It’s just data

MonkeyPatch for Ruby 1.8.6

One of the joys of Ruby and HTML5 is that one can easily extract data from a web page with an XPath expression.  For example, the following extracts that URI of the RSD document from a weblog that supports RSD:

require 'open-uri'
require 'html5/html5parser'
doc = HTML5::HTMLParser.parse(open(ARGV[0]))
rsd = doc.elements['//link[@type="application/rsd+xml"]/@href'].to_s

Unfortunately, there is a bug in Ruby 1.8.6 that affects documents with a default namespace (even a vestigial one, like those sported by WordPress weblogs) which prevents non-namespace qualified attribute names from working in XPath expressions.

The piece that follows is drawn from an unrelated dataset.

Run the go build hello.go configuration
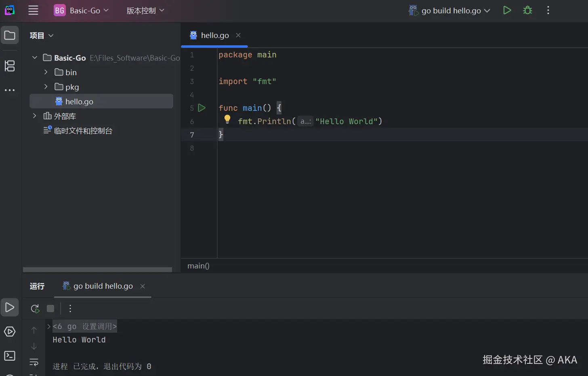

The following monkey-patch fixes this:

require 'rexml/document'
doc = '<doc xmlns="ns"><item name="foo"/></doc>'
if not doc.root.elements["item[@name='foo']"]
  class REXML::Element
    def attribute( name, namespace=nil )
      prefix = nil
      prefix = namespaces.index(namespace) if namespace
      prefix = nil if prefix == 'xmlns'
      attributes.get_attribute( "#{prefix ? prefix + ':' : ''}#{name}" )

As I am bound to hit this issue frequently, I’ve added it to my monkey_patches file:

export RUBYOPT='-rubygems -r/home/rubys/bin/monkey_patches'